Advancing Liver Disease Prediction with Multi-Modal Graph Neural Networks and Federated Meta-Learning

Publications

Advancing Liver Disease Prediction with Multi-Modal Graph Neural Networks and Federated Meta-Learning

Year : 2025

Publisher : Institute of Electrical and Electronics Engineers Inc.

Source Title : Proceedings of the International Conference on Intelligent Computing and Control Systems, ICICCS 2025

Document Type :

Abstract

Accurate prediction of liver diseases such as fatty liver, cirrhosis, and liver cancer remains a critical challenge in modern healthcare due to increasing prevalence and limitations in existing diagnostic methods.
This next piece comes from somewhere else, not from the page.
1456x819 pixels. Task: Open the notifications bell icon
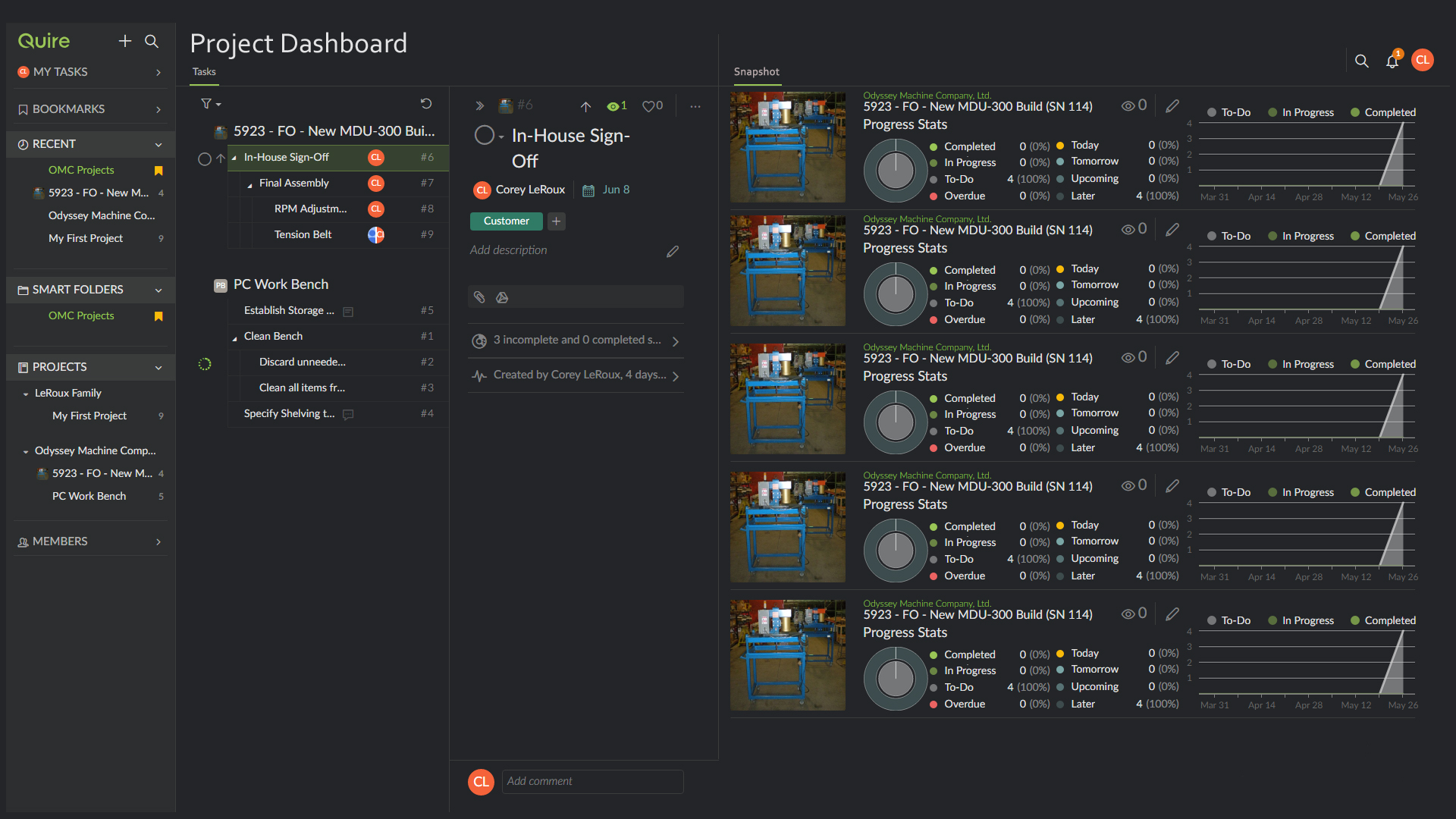pyautogui.click(x=1392, y=61)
Current approaches often rely on single data modalities, lack interpretability, and compromise data privacy through centralized models, limiting their scalability and applicability in real-world clinical settings, especially in sparse and noisy data environments. This research aims to address these challenges through a multi-objective framework encompassing advanced machine-learning techniques. The first objective focuses on developing a clinical imaging-genetic data fusion model using self-supervised graph neural networks to manage sparse datasets, achieving accuracy gains of 92-94% and improving AUC-ROC scores by 5-8% over baseline models. The second objective introduces the Federated Meta-Learning Framework for Liver Disease Prediction (FML-LDP), enabling privacy-preserving, collaborative model training across institutions. This framework achieves precision levels of 88-91%, reduces computational overhead by 15-20%, and ensures adaptability to diverse patient scenarios. The third objective addresses the need for interpretability through the Explainable Deep Learning Framework with Reinforcement Learning Optimization (EDL-RL), which dynamically selects optimal features using reinforcement learning. This framework enhances interpretability by 25-30%, integrates Shapley-value-based feature explanations, and maintains high predictive accuracy (90-93%) to improve clinical trust.By integrating multi-modal data learning, privacy-preserving collaboration, and interpretable AI, this work provides a robust and scalable solution for liver disease prediction, setting a new benchmark for clinical decision support systems.